Input for this task
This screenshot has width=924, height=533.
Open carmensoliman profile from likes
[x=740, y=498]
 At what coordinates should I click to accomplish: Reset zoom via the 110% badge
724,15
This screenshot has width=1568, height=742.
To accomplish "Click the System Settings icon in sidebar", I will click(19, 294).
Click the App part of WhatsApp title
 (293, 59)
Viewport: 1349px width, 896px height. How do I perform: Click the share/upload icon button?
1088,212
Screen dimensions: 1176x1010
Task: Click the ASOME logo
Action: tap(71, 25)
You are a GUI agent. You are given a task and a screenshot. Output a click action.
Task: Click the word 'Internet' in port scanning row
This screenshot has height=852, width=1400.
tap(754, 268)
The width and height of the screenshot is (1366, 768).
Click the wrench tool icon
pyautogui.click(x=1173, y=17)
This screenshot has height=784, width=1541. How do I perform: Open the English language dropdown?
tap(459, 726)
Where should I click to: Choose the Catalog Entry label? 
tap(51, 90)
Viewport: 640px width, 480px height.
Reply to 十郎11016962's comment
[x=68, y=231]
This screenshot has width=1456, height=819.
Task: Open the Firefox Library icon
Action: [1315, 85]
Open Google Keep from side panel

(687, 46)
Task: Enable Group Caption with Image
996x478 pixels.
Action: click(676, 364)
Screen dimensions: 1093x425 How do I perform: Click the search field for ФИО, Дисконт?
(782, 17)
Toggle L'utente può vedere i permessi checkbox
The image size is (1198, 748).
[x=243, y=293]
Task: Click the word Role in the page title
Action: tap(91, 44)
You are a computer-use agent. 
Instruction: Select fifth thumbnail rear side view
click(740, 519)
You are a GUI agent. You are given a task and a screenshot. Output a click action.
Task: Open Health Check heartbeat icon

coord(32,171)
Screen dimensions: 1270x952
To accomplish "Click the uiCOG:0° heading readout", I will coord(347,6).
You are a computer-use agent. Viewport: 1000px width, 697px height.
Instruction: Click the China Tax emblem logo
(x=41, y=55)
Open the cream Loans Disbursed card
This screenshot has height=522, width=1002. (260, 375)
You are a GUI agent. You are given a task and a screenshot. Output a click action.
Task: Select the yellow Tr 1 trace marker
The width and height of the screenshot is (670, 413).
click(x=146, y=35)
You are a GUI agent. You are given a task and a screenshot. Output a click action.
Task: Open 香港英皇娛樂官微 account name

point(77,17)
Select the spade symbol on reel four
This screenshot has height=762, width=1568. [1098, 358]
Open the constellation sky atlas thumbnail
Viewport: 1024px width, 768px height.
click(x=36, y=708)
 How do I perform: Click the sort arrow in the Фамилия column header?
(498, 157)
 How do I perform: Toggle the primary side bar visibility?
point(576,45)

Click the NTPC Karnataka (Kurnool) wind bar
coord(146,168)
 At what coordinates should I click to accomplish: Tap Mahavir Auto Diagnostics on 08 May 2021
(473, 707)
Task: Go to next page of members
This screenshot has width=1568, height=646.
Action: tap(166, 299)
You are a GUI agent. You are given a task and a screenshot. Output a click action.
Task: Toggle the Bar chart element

The problem
Can you render all the rows above as a JSON list of strings, with one string per line and blank lines left out?

Exercise answer
[
  "This screenshot has width=924, height=533.",
  "Open carmensoliman profile from likes",
  "[x=740, y=498]",
  " At what coordinates should I click to accomplish: Reset zoom via the 110% badge",
  "724,15",
  "This screenshot has width=1568, height=742.",
  "To accomplish \"Click the System Settings icon in sidebar\", I will click(19, 294).",
  "Click the App part of WhatsApp title",
  " (293, 59)",
  "Viewport: 1349px width, 896px height. How do I perform: Click the share/upload icon button?",
  "1088,212",
  "Screen dimensions: 1176x1010",
  "Task: Click the ASOME logo",
  "Action: tap(71, 25)",
  "You are a GUI agent. You are given a task and a screenshot. Output a click action.",
  "Task: Click the word 'Internet' in port scanning row",
  "This screenshot has height=852, width=1400.",
  "tap(754, 268)",
  "The width and height of the screenshot is (1366, 768).",
  "Click the wrench tool icon",
  "pyautogui.click(x=1173, y=17)",
  "This screenshot has height=784, width=1541. How do I perform: Open the English language dropdown?",
  "tap(459, 726)",
  "Where should I click to: Choose the Catalog Entry label? ",
  "tap(51, 90)",
  "Viewport: 640px width, 480px height.",
  "Reply to 十郎11016962's comment",
  "[x=68, y=231]",
  "This screenshot has width=1456, height=819.",
  "Task: Open the Firefox Library icon",
  "Action: [1315, 85]",
  "Open Google Keep from side panel",
  "(687, 46)",
  "Task: Enable Group Caption with Image",
  "996x478 pixels.",
  "Action: click(676, 364)",
  "Screen dimensions: 1093x425 How do I perform: Click the search field for ФИО, Дисконт?",
  "(782, 17)",
  "Toggle L'utente può vedere i permessi checkbox",
  "The image size is (1198, 748).",
  "[x=243, y=293]",
  "Task: Click the word Role in the page title",
  "Action: tap(91, 44)",
  "You are a computer-use agent. ",
  "Instruction: Select fifth thumbnail rear side view",
  "click(740, 519)",
  "You are a GUI agent. You are given a task and a screenshot. Output a click action.",
  "Task: Open Health Check heartbeat icon",
  "coord(32,171)",
  "Screen dimensions: 1270x952",
  "To accomplish \"Click the uiCOG:0° heading readout\", I will coord(347,6).",
  "You are a computer-use agent. Viewport: 1000px width, 697px height.",
  "Instruction: Click the China Tax emblem logo",
  "(x=41, y=55)",
  "Open the cream Loans Disbursed card",
  "This screenshot has height=522, width=1002. (260, 375)",
  "You are a GUI agent. You are given a task and a screenshot. Output a click action.",
  "Task: Select the yellow Tr 1 trace marker",
  "The width and height of the screenshot is (670, 413).",
  "click(x=146, y=35)",
  "You are a GUI agent. You are given a task and a screenshot. Output a click action.",
  "Task: Open 香港英皇娛樂官微 account name",
  "point(77,17)",
  "Select the spade symbol on reel four",
  "This screenshot has height=762, width=1568. [1098, 358]",
  "Open the constellation sky atlas thumbnail",
  "Viewport: 1024px width, 768px height.",
  "click(x=36, y=708)",
  " How do I perform: Click the sort arrow in the Фамилия column header?",
  "(498, 157)",
  " How do I perform: Toggle the primary side bar visibility?",
  "point(576,45)",
  "Click the NTPC Karnataka (Kurnool) wind bar",
  "coord(146,168)",
  " At what coordinates should I click to accomplish: Tap Mahavir Auto Diagnostics on 08 May 2021",
  "(473, 707)",
  "Task: Go to next page of members",
  "This screenshot has width=1568, height=646.",
  "Action: tap(166, 299)",
  "You are a GUI agent. You are given a task and a screenshot. Output a click action.",
  "Task: Toggle the Bar chart element"
]